Re: U+xxxx, U-xxxxxx, and the basics

From: Addison Phillips [GSC] (addison@globalsight.com)
Date: Fri Mar 03 2000 - 21:34:53 EST


Hi Mike,

I detect an error in:

>The first half of the pair is
>always in the 0xD000..0xD7FF range, and the second half of the pair is in
>the 0x0..0xFFFF range. Unicode 3.0 and ISO/IEC 10646-1;2000 have adopted
the
>UTF-16 mechanism as the only official usage of the 0xD000..0xD7FF scalar
>range.

Actually, surrogate pairs are better designed than that. In UTF-16, no
16-bit value is "overloaded" or used for anything other than itself. That
is, 0x212B is always ANGSTROM and never anything but ANGSTROM. It is *never*
half of a surrogate pair (in the same way that no byte in a UTF-8 character
is in-and-of-itself a character in UTF-8).

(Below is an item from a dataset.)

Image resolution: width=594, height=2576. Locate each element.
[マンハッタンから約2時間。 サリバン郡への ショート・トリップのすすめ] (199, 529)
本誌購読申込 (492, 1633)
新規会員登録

So, lead surrogate values are in the range: 0xD800 -> 0xDB7F
--> Note the disjoint for high-private use surrogates
Trailing surrogate values are in the range: 0xDC00 -> 0xDFFF

U+D000 -> U+D7FF are all part of the Hangul syllable range.

Thanks,

Addison

Addison P. Phillips
Senior Globalization Consultant
Global Sight Corporation
mailto:addison@globalsight.com
================================
101 Metro Drive, Suite 750
San Jose, California 95110
(+1) 408.350.3600 - Telephone
(+1) 408.350.3601 - Fax
http://www.globalsight.com
================================

Red Herring names Global Sight among the 1999 "Ten to Watch" in its annual
roundup of the top 100 companies of the electronic economy. Read more at:
http://www.redherring.com/mag/issue67/news-feature-du99-global.html

Going global with your web site? Global Sight provides Web-based software
solutions that simplify the process, cut costs, and save time.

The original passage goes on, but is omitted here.